Expression of subunits of the metalloendopeptidase meprin in renal cortex in experimental hydronephrosis.

Meprin A is a metalloendopeptidase in the proximal tubular epithelium of rodents that is capable of hydrolyzing a great variety of peptides and proteins. The aim of the present investigation was to investigate effects of ureteral ligation on the expression of meprin subunits. Ureteral ligation resulted in marked decreases in the expression of both alpha- and beta-meprin subunits within 12 h of ureteral obstruction. Even greater downregulation of expression of meprin alpha- and beta-mRNA was noted at 24, 48, and 96 h after ureteral ligation. The greatest decrease in meprin mRNA expression in obstructed kidneys over contralateral unobstructed control kidneys (CUK) occurred at 24 h postunilateral ureteral obstruction (post-UUO) for the meprin alpha-subunit (20-fold decrease compared with controls) and at 48 h for the meprin beta-subunit (90-fold decrease). On immunolabeling, the intensity for the two meprin subunits at the corticomedullary junction was dramatically decreased at 24 to 96 h after ureteral ligation in contrast to the CUK specimens.
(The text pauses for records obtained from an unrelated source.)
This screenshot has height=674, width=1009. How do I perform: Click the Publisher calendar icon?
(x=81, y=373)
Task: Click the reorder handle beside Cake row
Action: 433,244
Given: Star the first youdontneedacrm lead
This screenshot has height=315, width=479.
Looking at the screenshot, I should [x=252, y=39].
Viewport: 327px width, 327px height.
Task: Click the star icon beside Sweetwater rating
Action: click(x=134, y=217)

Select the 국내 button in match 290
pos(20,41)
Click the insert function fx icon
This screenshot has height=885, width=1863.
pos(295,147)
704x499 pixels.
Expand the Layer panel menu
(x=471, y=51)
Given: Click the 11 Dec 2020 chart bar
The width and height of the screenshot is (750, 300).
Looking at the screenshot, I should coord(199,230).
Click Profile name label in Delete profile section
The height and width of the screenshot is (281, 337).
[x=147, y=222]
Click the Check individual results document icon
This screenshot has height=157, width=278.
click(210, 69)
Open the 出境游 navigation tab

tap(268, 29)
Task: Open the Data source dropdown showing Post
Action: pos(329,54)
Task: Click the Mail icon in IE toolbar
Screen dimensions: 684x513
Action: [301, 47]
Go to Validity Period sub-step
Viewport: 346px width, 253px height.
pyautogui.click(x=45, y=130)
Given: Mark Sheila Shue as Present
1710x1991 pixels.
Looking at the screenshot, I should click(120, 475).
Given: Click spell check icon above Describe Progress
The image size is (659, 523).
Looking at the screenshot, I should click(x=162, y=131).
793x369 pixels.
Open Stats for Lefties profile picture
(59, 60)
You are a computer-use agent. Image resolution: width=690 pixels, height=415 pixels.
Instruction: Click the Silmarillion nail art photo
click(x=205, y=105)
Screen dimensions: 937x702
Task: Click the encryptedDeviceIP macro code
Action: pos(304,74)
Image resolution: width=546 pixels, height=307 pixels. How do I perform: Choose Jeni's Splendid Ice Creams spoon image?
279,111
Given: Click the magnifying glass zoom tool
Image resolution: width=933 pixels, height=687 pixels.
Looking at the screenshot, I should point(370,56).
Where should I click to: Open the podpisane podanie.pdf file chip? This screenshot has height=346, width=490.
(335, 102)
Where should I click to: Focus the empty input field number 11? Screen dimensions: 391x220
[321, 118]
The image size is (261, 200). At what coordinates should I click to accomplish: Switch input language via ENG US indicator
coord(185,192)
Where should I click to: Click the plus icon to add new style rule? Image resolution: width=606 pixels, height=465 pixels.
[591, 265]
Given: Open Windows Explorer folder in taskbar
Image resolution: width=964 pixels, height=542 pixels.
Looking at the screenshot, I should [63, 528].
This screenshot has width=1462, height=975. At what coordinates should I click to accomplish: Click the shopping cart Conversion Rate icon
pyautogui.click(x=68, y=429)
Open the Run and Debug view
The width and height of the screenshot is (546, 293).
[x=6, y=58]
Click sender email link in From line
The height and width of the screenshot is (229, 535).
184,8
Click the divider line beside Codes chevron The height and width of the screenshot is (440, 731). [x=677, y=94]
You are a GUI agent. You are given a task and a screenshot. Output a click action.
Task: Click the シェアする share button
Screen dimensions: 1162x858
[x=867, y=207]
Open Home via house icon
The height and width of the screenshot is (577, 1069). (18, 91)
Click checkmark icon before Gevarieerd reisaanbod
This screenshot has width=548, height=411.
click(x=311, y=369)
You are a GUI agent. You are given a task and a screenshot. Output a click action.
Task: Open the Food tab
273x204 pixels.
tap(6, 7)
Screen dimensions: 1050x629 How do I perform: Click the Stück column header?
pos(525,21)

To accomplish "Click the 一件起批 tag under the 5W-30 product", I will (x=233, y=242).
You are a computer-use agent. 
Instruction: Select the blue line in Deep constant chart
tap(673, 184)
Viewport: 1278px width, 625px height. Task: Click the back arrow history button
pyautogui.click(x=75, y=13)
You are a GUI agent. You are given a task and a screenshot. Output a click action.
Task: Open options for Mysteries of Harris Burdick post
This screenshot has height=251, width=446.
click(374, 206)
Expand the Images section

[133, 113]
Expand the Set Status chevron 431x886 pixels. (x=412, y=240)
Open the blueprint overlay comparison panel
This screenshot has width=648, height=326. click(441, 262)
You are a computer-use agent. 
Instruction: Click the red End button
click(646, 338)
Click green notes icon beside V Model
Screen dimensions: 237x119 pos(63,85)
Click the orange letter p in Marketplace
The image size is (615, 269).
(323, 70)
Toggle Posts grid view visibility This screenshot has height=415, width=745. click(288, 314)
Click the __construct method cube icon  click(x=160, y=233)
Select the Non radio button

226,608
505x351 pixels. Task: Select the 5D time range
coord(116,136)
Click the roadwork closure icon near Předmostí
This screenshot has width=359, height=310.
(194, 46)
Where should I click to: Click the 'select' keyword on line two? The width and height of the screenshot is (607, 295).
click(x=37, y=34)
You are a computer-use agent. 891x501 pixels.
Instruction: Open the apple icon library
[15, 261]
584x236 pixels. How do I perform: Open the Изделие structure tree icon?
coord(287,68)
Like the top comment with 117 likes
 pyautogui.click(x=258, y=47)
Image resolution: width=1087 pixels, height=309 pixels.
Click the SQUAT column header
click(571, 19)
Results of in situ hybridization indicated that the CUK specimens expressed meprin beta-mRNA at the corticomedullary junction, whereas the obstructed kidneys exhibited a decrease in mRNA signal for meprin beta-subunit. There was a steady increase in the interstitial macrophage number in UUO rat kidneys over the 96 h of evaluation post-UUO. ED-1-positive macrophages were observed almost exclusively in the peritubular cortical interstitial space in a ringlike pattern with a preponderance of macrophage clusters around glomeruli. Unexpectedly, after reversal of UUO, the interstitial macrophage number remained higher than controls, despite the demonstrable decompression of the renal pelvis and caliceal system. In summary, this investigation demonstrates downregulation of meprin alpha and beta within hours of UUO and indicates a novel tubular response to ureteral obstruction.